[Data entries]
====================
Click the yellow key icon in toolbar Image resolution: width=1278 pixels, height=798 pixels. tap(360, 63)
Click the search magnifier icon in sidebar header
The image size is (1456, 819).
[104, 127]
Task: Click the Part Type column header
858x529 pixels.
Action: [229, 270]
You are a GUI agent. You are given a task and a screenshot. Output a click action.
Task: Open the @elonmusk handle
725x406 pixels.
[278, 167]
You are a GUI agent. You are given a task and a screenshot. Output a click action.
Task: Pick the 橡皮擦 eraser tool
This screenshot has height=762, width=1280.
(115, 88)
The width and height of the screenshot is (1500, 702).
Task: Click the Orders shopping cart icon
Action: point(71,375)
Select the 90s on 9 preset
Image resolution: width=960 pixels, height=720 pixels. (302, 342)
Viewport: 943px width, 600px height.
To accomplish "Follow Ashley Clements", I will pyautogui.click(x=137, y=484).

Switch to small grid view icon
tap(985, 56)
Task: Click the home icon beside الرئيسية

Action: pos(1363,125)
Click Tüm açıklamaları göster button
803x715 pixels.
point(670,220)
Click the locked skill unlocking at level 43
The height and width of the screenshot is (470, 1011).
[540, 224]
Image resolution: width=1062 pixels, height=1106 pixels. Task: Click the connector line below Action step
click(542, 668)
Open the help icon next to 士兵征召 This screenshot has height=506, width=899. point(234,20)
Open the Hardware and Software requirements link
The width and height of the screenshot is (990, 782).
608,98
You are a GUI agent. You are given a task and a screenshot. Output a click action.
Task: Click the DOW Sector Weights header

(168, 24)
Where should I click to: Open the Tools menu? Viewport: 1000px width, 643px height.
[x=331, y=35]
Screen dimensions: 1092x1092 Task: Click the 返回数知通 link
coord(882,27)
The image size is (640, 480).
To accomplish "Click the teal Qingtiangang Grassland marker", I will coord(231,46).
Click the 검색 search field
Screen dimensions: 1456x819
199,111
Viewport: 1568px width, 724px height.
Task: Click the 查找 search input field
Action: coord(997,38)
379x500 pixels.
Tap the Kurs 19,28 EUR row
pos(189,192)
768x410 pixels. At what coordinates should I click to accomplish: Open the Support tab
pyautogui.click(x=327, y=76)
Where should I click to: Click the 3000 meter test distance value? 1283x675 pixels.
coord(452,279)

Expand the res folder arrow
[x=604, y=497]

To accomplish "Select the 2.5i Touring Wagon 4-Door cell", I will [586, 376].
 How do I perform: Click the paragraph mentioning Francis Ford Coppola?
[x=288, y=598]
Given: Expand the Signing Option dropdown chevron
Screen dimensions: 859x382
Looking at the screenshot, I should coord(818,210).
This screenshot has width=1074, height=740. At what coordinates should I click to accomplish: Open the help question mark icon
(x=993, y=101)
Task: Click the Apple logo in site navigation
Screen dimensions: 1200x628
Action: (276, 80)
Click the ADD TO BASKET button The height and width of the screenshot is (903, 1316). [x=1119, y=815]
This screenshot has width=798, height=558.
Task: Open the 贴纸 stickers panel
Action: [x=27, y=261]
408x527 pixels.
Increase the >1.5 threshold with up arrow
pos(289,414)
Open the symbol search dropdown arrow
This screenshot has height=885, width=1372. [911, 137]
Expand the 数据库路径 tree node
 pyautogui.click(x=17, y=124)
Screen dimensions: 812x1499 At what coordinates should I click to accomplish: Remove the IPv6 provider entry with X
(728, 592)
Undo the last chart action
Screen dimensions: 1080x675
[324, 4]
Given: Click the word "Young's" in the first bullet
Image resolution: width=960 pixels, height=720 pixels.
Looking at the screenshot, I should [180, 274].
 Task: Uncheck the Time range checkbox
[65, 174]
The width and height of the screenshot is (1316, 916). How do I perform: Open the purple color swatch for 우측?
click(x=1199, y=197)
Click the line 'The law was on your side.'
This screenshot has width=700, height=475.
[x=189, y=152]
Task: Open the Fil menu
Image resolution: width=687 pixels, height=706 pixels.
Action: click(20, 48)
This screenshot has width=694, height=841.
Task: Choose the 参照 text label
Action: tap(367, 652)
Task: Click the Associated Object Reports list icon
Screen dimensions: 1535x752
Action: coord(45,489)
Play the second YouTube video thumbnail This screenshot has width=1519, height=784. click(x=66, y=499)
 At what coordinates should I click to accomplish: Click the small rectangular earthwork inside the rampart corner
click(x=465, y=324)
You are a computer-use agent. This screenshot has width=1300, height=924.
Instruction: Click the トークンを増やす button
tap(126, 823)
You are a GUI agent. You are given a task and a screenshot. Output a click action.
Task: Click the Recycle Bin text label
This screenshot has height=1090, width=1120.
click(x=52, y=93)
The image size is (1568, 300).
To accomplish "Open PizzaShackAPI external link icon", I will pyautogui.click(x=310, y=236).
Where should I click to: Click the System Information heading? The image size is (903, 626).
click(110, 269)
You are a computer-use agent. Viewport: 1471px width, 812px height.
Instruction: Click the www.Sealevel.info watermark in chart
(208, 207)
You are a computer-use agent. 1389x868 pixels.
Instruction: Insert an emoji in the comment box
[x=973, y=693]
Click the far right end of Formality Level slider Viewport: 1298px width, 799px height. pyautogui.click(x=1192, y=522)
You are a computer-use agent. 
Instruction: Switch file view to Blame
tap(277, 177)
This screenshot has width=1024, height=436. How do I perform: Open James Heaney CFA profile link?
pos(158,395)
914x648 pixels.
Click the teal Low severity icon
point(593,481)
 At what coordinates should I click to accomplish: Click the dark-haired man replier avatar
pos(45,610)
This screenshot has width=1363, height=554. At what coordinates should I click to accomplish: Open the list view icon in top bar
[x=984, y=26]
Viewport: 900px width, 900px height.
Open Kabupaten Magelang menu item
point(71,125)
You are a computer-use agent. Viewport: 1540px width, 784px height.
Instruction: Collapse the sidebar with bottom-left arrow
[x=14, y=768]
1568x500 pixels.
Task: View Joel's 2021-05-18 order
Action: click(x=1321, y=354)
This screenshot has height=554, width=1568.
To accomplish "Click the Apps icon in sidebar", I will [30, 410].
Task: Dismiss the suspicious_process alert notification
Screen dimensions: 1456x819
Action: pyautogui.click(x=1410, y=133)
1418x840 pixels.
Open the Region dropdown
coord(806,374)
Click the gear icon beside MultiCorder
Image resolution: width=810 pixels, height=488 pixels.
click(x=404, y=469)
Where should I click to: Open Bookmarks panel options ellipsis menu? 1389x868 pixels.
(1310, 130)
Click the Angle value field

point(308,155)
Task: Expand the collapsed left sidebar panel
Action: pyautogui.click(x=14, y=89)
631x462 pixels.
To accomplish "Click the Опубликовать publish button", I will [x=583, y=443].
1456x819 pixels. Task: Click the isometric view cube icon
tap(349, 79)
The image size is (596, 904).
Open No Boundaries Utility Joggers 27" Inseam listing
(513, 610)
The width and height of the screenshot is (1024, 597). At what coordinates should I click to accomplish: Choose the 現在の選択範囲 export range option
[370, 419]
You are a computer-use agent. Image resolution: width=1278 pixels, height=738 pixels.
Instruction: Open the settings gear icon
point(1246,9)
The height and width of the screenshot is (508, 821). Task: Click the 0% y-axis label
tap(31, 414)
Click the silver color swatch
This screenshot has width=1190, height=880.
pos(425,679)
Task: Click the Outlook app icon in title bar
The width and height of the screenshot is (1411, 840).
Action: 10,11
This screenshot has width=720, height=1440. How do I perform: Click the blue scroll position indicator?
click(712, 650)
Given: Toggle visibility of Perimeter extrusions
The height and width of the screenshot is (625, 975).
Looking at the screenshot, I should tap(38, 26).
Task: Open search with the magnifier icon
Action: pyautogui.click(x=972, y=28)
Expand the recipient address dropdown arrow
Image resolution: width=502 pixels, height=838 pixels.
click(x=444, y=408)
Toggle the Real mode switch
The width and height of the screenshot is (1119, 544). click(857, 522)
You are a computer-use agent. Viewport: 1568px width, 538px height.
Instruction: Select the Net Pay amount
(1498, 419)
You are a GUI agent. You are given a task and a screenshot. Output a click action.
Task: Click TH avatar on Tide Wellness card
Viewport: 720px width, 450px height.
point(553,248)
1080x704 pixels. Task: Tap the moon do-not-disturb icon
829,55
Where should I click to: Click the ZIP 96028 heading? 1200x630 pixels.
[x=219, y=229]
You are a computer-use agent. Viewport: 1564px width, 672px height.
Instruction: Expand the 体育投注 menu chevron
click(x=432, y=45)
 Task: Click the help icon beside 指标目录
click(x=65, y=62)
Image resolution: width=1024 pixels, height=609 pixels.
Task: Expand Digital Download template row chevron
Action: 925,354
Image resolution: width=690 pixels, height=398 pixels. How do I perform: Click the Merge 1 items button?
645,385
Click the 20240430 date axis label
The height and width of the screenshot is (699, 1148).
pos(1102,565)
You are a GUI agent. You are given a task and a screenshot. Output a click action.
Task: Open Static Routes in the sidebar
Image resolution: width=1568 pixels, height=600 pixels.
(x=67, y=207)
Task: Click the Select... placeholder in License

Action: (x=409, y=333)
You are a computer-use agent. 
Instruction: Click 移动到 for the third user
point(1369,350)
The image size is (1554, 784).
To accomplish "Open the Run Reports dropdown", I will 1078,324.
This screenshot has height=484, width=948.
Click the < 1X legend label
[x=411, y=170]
====================
▶ Instructions to follow
How many lines in the listing above contain the string "pyautogui"? Reply with the number only.

▶ Worked solution
8